The instructive line is JD.com, which lit the fuse by entering food delivery in February 2025. Its marketing spend exploded 75.1% to ¥84.0 billion (6.4% of revenue, up from 4.1%) [50], and its net income attributable to shareholders more than halved, from ¥41.4 billion to ¥19.6 billion [51]. Alibaba, the other combatant through Ele.me and Taobao Instant Commerce, saw net income fall 19% [52]. Meanwhile the peers outside the delivery ring — PDD (22.7% net margin) and Trip.com (whose reported margin is flattered by investment gains, but with a healthy ~25% operating margin) — stayed comfortably profitable [53] [54]. The read-through: this is a contained delivery-margin war, and it is expensive for everyone fighting it — which is precisely why the "moderation" and "disciplined subsidies" language in Q1 2026 matters so much. Price wars in which the attacker is also bleeding tend to de-escalate.
(Peer multiples are not available as structured data in this run, so the comparison is on scale and profitability rather than valuation multiples — a limitation to note. The peer set is a genuine competitive adjacency, not a business-model match: Alibaba, JD and PDD are diversified e-commerce, Trip.com an OTA, Kuaishou a short-video platform, each overlapping only part of Meituan.)

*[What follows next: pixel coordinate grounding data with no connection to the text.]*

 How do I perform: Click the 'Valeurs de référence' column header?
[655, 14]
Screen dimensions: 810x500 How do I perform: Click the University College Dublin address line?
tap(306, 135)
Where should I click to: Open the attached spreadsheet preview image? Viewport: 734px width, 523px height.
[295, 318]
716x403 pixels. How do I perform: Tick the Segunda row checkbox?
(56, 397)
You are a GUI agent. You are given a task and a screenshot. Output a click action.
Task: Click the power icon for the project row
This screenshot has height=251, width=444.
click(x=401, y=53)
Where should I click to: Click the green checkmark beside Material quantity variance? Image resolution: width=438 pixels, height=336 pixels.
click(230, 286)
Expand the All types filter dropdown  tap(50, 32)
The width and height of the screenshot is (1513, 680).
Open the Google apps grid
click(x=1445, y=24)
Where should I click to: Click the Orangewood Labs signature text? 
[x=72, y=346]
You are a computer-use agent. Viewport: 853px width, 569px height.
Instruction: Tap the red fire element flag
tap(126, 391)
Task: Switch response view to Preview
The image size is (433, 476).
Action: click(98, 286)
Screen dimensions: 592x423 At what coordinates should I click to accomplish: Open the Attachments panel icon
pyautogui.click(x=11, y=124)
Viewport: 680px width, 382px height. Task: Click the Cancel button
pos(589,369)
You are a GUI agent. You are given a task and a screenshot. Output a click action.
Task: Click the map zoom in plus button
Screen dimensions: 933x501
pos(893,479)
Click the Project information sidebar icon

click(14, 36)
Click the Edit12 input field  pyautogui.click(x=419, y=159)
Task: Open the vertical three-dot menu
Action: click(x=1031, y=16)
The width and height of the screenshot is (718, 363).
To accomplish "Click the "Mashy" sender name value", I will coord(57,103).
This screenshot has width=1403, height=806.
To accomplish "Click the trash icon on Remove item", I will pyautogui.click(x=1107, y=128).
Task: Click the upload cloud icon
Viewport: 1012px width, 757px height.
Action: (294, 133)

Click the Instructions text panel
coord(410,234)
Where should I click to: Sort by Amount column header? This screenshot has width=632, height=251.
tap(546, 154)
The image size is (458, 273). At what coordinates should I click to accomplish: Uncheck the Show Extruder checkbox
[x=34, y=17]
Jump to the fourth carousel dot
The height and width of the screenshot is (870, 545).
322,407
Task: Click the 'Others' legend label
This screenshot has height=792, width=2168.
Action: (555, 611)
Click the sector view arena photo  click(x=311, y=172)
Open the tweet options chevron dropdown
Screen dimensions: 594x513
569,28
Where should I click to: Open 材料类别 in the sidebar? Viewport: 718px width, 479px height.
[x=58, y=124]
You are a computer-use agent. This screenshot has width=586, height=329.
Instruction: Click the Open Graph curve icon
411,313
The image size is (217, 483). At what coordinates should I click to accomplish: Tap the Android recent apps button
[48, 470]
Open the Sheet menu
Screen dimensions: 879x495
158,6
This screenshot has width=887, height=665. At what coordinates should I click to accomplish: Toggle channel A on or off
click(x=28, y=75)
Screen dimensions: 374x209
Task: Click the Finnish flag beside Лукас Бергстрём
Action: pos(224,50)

8. What the financials confirm, what they contradict, and the metric that decides the next year
What they confirm: the franchise is intact and cash-generative. Revenue grew even at the depth of the war, users hit record highs, the balance sheet is a net-cash fortress with cheap, covenant-free, long-dated debt, capital allocation is disciplined and counter-cyclical, and dilution is negligible. On the evidence, Meituan can outlast this fight financially with room to spare.
What they contradict: any thesis that FY2024's ~13% group segment margin was a stable, defensible run-rate. FY2025 showed that a well-funded new entrant can vaporise the core segment's profit in a single year. The moat protects share and demand; it did not protect price. Underwriters must treat platform margins here as contestable, and value the business on a normalised — not peak — margin.
The swing factor is unambiguous. Everything — the loss, the cash burn, the multiple — traces back to one line: Core Local Commerce's operating margin. It went from roughly +20% to −15.5% at the trough and back to −3.2% by Q1 2026. The entire investment debate is the speed and altitude of its normalisation: get back to a high-single-digit/low-double-digit margin and the ~1x sales multiple looks like a gift; stall in negative territory as subsidies reignite and the cash chest erodes and the stock is fairly valued.
The first financial metric to watch is Core Local Commerce segment operating margin — reported each quarter. It fell from +19.7% (Q4 2024) to −15.5% (Q4 2025) and had already recovered to −3.2% in Q1 2026 [55] [56]. The quarter this line crosses back above zero is the quarter the loss year becomes history — and it is the single number that will move the stock more than any other.